What Interviewer Expects
- Correct reversal of the compound-interest formula (division, not multiplication)
- Accurate computation of True Discount as Amount minus Present Worth
- Correct use of the TD = PW×R×T/100 alternate identity
- Proper comparison method between present and deferred payment offers
Common Mistakes
- Multiplying by the growth factor instead of dividing when finding present worth
- Directly subtracting rate×time from the amount instead of proper discounting
- Confusing True Discount with Banker’s Discount (computed on the amount instead of PW)
- Comparing raw future amounts instead of their present worths when evaluating offers
Best Answer (HR Friendly)
“Present worth reverses compound interest — I divide the future amount by (1+R/100) raised to the time period to find the sum that, invested today, would grow into that exact future amount. The True Discount is simply the future amount minus this present worth, and it’s the interest the present worth would have earned over that period. Whenever I compare a lump-sum offer to a deferred payment, I always compare it against the deferred payment’s present worth, never the raw future number.”
Follow-up Questions
- How does True Discount differ from Banker’s Discount?
- How would you find the present worth of two different future amounts due at different times?
- How does the present worth calculation change with simple interest instead of compound?
- When comparing two deferred payment offers, what determines which is better?
MCQ Practice
1. A sum of 1331 is due in 3 years at 10% compound interest.
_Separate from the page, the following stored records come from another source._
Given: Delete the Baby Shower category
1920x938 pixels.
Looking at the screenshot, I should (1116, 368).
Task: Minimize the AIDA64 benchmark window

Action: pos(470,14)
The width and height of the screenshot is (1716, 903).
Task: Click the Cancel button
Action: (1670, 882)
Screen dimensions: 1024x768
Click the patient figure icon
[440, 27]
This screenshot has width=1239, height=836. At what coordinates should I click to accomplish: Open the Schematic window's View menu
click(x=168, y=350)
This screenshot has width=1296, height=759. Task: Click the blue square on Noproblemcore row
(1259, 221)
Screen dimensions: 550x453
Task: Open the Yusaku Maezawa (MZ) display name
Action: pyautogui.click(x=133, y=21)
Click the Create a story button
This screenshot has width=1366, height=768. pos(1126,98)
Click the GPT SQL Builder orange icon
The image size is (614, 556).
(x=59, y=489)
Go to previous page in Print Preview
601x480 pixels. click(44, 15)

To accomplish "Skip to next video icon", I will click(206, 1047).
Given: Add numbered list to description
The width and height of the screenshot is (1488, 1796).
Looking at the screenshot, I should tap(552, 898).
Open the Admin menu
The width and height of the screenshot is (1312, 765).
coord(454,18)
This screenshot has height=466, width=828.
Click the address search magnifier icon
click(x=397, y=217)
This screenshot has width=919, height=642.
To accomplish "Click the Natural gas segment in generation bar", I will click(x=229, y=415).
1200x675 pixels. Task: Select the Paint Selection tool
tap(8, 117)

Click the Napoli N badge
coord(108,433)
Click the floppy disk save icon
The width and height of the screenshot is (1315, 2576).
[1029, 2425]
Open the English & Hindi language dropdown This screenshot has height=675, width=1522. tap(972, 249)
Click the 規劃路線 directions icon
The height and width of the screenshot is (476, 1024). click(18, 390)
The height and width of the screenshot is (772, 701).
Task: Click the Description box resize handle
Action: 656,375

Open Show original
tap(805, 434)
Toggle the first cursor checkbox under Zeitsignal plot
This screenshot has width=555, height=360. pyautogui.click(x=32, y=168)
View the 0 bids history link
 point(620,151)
Its present worth is?
PW = 1331 / (1.1)^3 = 1331/1.331 = 1000.
2. True Discount is defined as?
True Discount is the interest the present worth would have earned, equal to Amount minus Present Worth.
3. A bill of 2200 is due in 2 years at 10% compound interest. The True Discount is closest to?
PW = 2200/1.21 ≈ 1818.18; TD = 2200 − 1818.18 ≈ 381.82.
Flash Cards
Present worth formula? — PW = Amount / (1+R/100)^T.
True Discount formula? — TD = Amount − Present Worth = PW×R×T/100.
How does present worth relate to compound interest? — It is the reverse: dividing by the growth factor instead of multiplying.
How should you compare a present offer to a deferred payment? — Compare the present offer to the deferred payment’s present worth, not its face value.